> **Written exercise**: Lay out the records below, from the first line through the line containing "Action: point(650,83)", as a Markdown table with the columns "Row" and "Line". Give each line its own numbered row and skip blank lines.

> **Source records**:
--
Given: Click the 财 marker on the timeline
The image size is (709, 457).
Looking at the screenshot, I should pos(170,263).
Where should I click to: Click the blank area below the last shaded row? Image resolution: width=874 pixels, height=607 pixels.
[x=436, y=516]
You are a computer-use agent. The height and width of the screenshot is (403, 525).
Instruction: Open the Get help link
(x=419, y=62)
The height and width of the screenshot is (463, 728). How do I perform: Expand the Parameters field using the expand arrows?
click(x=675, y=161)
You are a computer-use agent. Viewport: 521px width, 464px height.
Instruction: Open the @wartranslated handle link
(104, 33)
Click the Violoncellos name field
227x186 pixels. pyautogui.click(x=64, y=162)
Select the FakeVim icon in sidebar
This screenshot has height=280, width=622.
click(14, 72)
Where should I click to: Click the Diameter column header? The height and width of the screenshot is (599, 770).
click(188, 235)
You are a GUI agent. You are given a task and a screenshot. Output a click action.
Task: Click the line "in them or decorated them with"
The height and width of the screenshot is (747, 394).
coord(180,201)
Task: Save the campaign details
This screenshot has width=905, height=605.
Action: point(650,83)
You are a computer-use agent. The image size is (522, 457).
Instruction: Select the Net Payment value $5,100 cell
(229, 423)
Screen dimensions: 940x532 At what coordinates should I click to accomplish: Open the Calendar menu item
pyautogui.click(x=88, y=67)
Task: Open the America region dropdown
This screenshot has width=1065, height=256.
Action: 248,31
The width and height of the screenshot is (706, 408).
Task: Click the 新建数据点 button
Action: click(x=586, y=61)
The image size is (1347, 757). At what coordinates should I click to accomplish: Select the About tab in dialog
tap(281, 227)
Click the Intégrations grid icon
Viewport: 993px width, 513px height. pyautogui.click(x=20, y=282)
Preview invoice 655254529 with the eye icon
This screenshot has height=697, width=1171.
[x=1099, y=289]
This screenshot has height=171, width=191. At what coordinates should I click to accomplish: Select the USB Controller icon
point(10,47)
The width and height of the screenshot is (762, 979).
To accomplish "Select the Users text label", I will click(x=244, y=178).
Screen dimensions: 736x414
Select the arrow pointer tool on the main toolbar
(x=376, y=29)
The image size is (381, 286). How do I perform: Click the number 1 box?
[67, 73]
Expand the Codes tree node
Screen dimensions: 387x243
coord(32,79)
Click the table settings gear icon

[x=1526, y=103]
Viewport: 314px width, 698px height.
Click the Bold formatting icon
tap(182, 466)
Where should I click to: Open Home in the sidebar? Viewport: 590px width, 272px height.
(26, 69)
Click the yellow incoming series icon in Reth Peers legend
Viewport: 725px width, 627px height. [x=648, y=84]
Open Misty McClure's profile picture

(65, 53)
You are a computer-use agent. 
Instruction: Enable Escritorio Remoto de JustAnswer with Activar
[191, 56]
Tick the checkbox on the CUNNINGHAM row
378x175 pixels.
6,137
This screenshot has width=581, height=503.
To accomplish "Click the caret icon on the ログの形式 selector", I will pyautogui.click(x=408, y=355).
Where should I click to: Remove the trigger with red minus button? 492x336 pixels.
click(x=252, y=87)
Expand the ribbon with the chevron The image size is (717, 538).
--
> **Exercise output**:
| Row | Line |
|---|---|
| 1 | Given: Click the 财 marker on the timeline |
| 2 | The image size is (709, 457). |
| 3 | Looking at the screenshot, I should pos(170,263). |
| 4 | Where should I click to: Click the blank area below the last shaded row? Image resolution: width=874 pixels, height=607 pixels. |
| 5 | [x=436, y=516] |
| 6 | You are a computer-use agent. The height and width of the screenshot is (403, 525). |
| 7 | Instruction: Open the Get help link |
| 8 | (x=419, y=62) |
| 9 | The height and width of the screenshot is (463, 728). How do I perform: Expand the Parameters field using the expand arrows? |
| 10 | click(x=675, y=161) |
| 11 | You are a computer-use agent. Viewport: 521px width, 464px height. |
| 12 | Instruction: Open the @wartranslated handle link |
| 13 | (104, 33) |
| 14 | Click the Violoncellos name field |
| 15 | 227x186 pixels. pyautogui.click(x=64, y=162) |
| 16 | Select the FakeVim icon in sidebar |
| 17 | This screenshot has height=280, width=622. |
| 18 | click(14, 72) |
| 19 | Where should I click to: Click the Diameter column header? The height and width of the screenshot is (599, 770). |
| 20 | click(188, 235) |
| 21 | You are a GUI agent. You are given a task and a screenshot. Output a click action. |
| 22 | Task: Click the line "in them or decorated them with" |
| 23 | The height and width of the screenshot is (747, 394). |
| 24 | coord(180,201) |
| 25 | Task: Save the campaign details |
| 26 | This screenshot has width=905, height=605. |
| 27 | Action: point(650,83) |